Northwest Arkansas Democrat-Gazette
Five Minutes, Five Questions
Mary J. Blige
Grammy Award-winning R&B singer Mary J. Blige makes her debut at the Walmart Arkansas Music Pavilion on Saturday. Blige is touring in support of her 14th studio album, “Strength of a Woman,” released April 28, but she took the time to answer some questions for What’s Up!
Q. What were your inspirations for this new album and how was the creative process different from your previous projects?
A. My inspiration for this album has been life and just how things, they don’t go well and you don’t always get what you want. Just life and how real it is. It’s not so much about the trial, but it’s about how we get through it, and that’s where the strength comes from — just remembering how many trials I’ve had to come through and looking at how much of my life has been public and how I had to kind of live it out in front of the whole world. And I think the blessing is to get through it and to help someone else as you’re getting through it. I think people relate to your strength and how you deal with things so that’s the inspiration, just knowing that I’ve gotten through these things — good, bad, ugly — that’s the inspiration.
Q. How do you reconcile sharing so much personal growth/struggle through your music while still keeping enough just for yourself?
A. The thing is, what I don’t want people to know, they don’t know. And what I do want them to know, I let them know. The things that come out that are on the news — like the divorce and the taxes and the Burger King commercial and all this foolishness — these are trials and these are heavy things, and I just elaborate on what you know already. I’m not afraid of truth. I’m not afraid to speak it in order to heal myself because sometimes you have to talk. And it’s not always about a shrink. In my case, it’s about putting it into a sound, singing it, writing it. It’s mine. I’m not afraid of anyone or anything, and no one can threaten me with anything because I’m not afraid to speak about it first, anyway.
Q. Speaking to that personal strength, in a time when empowerment for women and people of color is more potent and topical than ever, what does it mean to you to be a symbol of both strength and artistic expression for those groups of people?

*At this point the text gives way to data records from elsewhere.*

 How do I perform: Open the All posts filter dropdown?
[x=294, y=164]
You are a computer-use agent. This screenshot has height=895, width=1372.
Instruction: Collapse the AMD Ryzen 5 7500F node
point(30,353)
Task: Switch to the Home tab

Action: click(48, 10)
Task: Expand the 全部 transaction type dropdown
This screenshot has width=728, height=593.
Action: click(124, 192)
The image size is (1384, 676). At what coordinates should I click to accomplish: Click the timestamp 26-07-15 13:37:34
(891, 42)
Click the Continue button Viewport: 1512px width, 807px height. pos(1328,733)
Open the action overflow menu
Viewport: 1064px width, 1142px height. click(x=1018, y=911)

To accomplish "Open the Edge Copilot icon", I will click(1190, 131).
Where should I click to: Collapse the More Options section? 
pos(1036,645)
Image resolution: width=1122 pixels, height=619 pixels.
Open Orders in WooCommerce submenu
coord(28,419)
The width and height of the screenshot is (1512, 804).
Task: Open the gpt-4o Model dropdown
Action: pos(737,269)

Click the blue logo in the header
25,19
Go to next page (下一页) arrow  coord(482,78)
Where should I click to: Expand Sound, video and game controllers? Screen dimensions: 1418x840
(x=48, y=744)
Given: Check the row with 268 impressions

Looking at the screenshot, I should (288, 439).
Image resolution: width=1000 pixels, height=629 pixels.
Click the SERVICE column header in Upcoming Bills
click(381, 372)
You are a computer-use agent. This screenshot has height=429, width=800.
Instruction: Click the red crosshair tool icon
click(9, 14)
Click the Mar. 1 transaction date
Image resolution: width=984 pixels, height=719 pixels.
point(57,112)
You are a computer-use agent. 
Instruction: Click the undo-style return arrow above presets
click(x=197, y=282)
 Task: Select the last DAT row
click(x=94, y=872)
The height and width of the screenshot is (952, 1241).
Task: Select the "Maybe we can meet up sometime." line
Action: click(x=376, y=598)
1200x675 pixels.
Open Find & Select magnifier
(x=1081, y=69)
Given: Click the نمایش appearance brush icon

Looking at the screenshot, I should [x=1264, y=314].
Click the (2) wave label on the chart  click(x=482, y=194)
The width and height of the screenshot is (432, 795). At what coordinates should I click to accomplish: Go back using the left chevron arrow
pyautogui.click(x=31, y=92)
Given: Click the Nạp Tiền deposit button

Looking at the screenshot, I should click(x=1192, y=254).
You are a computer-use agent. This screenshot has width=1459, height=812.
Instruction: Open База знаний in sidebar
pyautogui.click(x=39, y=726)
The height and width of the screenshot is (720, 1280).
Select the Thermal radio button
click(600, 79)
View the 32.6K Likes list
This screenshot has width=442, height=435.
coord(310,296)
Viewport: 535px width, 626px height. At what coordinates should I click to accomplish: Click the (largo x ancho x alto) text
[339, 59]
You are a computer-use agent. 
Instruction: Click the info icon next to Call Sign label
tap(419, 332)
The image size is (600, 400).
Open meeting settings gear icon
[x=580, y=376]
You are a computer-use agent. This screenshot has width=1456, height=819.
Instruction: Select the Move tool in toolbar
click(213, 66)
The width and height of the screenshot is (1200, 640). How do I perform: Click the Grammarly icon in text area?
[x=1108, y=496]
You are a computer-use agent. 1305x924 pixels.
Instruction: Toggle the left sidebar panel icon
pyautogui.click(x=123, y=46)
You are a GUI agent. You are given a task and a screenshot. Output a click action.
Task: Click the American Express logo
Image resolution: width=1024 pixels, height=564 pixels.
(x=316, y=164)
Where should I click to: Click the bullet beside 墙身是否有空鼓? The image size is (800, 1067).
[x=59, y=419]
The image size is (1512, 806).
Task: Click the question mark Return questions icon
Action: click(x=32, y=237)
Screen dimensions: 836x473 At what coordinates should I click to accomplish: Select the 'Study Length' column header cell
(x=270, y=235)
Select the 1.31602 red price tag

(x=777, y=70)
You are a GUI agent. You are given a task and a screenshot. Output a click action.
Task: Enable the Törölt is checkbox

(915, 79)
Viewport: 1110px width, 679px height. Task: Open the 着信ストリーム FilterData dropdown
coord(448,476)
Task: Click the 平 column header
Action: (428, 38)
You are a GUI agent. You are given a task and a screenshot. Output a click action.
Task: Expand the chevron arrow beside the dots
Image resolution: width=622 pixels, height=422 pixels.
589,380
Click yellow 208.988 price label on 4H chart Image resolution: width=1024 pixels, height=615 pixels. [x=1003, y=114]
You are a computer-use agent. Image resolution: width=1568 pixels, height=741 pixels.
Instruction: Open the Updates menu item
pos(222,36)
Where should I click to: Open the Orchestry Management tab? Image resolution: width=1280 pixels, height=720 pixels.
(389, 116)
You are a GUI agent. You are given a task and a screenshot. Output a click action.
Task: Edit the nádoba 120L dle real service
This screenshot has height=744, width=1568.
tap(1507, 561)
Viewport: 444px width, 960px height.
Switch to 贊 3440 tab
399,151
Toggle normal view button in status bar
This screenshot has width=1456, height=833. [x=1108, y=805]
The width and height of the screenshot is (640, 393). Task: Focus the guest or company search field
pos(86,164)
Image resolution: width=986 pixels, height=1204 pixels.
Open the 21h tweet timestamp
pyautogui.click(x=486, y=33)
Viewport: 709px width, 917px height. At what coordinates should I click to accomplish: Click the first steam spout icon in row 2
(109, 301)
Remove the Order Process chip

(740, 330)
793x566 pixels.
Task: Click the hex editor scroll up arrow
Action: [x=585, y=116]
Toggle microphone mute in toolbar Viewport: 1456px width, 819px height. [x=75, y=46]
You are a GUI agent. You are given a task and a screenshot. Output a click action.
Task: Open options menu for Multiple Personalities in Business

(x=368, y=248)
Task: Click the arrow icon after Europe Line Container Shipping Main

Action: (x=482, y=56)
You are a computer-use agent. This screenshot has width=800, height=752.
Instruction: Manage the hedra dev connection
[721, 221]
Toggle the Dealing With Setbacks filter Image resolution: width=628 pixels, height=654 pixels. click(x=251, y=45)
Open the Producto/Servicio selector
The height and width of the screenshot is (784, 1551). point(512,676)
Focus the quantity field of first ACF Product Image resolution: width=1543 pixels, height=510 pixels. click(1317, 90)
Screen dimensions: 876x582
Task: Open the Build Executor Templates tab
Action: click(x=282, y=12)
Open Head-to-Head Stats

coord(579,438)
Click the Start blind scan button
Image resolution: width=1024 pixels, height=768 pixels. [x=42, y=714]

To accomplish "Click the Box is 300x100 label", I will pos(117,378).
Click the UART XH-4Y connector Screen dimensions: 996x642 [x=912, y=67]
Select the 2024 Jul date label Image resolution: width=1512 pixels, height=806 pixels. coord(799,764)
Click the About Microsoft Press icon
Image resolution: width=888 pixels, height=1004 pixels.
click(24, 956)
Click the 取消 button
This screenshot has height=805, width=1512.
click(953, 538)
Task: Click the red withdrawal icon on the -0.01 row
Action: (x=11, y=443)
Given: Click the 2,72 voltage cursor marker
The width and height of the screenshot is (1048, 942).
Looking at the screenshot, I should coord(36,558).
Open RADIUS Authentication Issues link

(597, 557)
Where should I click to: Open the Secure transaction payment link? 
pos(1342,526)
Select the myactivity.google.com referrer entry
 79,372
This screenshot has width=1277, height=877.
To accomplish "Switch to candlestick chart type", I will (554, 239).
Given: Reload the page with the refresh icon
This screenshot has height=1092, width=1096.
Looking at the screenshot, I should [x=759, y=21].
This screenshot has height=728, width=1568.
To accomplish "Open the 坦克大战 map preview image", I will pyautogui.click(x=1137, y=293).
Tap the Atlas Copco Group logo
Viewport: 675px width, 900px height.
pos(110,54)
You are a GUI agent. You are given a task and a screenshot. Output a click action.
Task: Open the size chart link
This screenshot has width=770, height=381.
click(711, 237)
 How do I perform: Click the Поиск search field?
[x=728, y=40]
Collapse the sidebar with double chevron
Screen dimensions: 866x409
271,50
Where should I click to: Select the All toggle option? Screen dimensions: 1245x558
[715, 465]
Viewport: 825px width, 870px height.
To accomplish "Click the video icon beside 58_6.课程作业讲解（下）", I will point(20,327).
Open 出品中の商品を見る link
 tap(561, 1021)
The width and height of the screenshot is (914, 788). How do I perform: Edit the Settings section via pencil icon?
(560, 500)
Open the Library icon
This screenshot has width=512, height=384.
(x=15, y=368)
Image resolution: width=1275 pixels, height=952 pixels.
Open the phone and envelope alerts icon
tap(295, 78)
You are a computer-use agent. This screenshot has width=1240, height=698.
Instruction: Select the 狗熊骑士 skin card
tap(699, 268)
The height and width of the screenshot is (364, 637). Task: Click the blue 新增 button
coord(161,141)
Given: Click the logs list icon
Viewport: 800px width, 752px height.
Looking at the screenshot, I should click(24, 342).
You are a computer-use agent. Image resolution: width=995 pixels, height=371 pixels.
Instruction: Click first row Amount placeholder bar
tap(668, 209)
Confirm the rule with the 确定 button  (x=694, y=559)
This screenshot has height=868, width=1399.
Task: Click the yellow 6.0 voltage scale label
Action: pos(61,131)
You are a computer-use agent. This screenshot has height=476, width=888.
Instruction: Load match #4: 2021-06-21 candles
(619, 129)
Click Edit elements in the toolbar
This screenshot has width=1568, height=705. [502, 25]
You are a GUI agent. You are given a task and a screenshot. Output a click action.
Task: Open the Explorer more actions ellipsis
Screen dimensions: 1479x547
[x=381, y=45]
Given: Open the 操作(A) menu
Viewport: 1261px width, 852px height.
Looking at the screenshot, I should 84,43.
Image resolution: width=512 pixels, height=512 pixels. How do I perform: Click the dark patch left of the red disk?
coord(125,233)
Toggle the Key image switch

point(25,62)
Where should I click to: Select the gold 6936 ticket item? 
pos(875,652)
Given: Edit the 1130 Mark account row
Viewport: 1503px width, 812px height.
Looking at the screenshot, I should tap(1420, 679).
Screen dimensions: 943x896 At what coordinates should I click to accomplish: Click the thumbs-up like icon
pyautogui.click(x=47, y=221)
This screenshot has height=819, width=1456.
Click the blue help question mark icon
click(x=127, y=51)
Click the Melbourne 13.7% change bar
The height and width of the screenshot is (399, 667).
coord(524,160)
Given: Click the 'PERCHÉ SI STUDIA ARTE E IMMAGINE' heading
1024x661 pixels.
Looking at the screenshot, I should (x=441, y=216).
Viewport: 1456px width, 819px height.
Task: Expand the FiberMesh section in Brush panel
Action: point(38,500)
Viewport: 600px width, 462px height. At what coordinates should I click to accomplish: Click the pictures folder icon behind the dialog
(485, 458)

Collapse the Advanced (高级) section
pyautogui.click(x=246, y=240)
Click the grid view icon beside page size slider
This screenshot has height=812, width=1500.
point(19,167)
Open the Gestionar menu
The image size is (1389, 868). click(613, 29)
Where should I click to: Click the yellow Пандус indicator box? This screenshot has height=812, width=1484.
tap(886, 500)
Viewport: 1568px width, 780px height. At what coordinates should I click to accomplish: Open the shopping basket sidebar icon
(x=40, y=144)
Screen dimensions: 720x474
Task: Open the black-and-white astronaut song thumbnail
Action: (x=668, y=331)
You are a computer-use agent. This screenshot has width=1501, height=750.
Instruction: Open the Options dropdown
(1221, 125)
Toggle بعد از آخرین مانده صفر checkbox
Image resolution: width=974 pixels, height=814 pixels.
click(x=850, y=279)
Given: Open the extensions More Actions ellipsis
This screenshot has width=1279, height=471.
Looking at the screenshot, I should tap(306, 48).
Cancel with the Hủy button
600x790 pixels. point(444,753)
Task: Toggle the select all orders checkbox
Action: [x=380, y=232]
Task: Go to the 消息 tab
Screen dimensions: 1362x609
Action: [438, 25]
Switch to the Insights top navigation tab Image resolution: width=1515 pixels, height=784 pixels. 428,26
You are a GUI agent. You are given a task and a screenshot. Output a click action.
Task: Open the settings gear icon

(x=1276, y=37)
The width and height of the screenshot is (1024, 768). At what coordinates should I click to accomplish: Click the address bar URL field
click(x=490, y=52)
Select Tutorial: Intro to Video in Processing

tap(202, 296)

A. It means a lot. It’s definitely responsibility to myself — I’m not always going to get it right. And I’m not going to be perfect; I’m not trying to be perfect. But the beauty of it all is we get a chance to see just how important we are. We are beautiful. We are strong. And just to be a representation of how beautiful and strong we are — I’m not talking about physical beauty because that’s whatever. But I’m talking about to be able deal with my own issues and still respect my fans and still respect myself. Although I [might] feel like dying, I have to get up and live. Although I feel like crying, I have to smile. It’s painful because you have to get through some things, or you have to become some things, before you can become something else. You have to live the ugly to know what beauty is. But it’s beautiful to represent how beautiful we are, inside and out. It’s a beautiful thing.
Q. How have you seen the music industry develop and change during the course of your career?
A. When you make your music and you make an album, you want people to see the entire thing and not go and be able to take pieces, but this is where we live today. Streaming is a big deal. But if you make a quality album, people will buy it. So I think as artists, it’s up to us to be truthful to ourselves and give people real products and not just give them [something] thrown together. Give them what you love, and people will support it. Streaming’s not a bad thing; it is what it is. It’s a part of how we sell records today so I’m not mad at it, it’s just a different world, a different music business.
Q. How have you developed over your career? Are there things that are important to you now that differ from what was important early in your career?
A. Of course. Everything’s important to me now. Nothing really was important to me early in my career. I was a tornado — I was crazy. But now, everything matters because what I realized is at the end of the day, it’s all me. It’s my name, it’s my face, it’s my voice going out there to be a communication to someone. So I have to be careful — be the people. I’m a people, and I love people and I don’t want to hurt or offend anyone, but I can’t save anybody’s life either. So I have to try to save myself.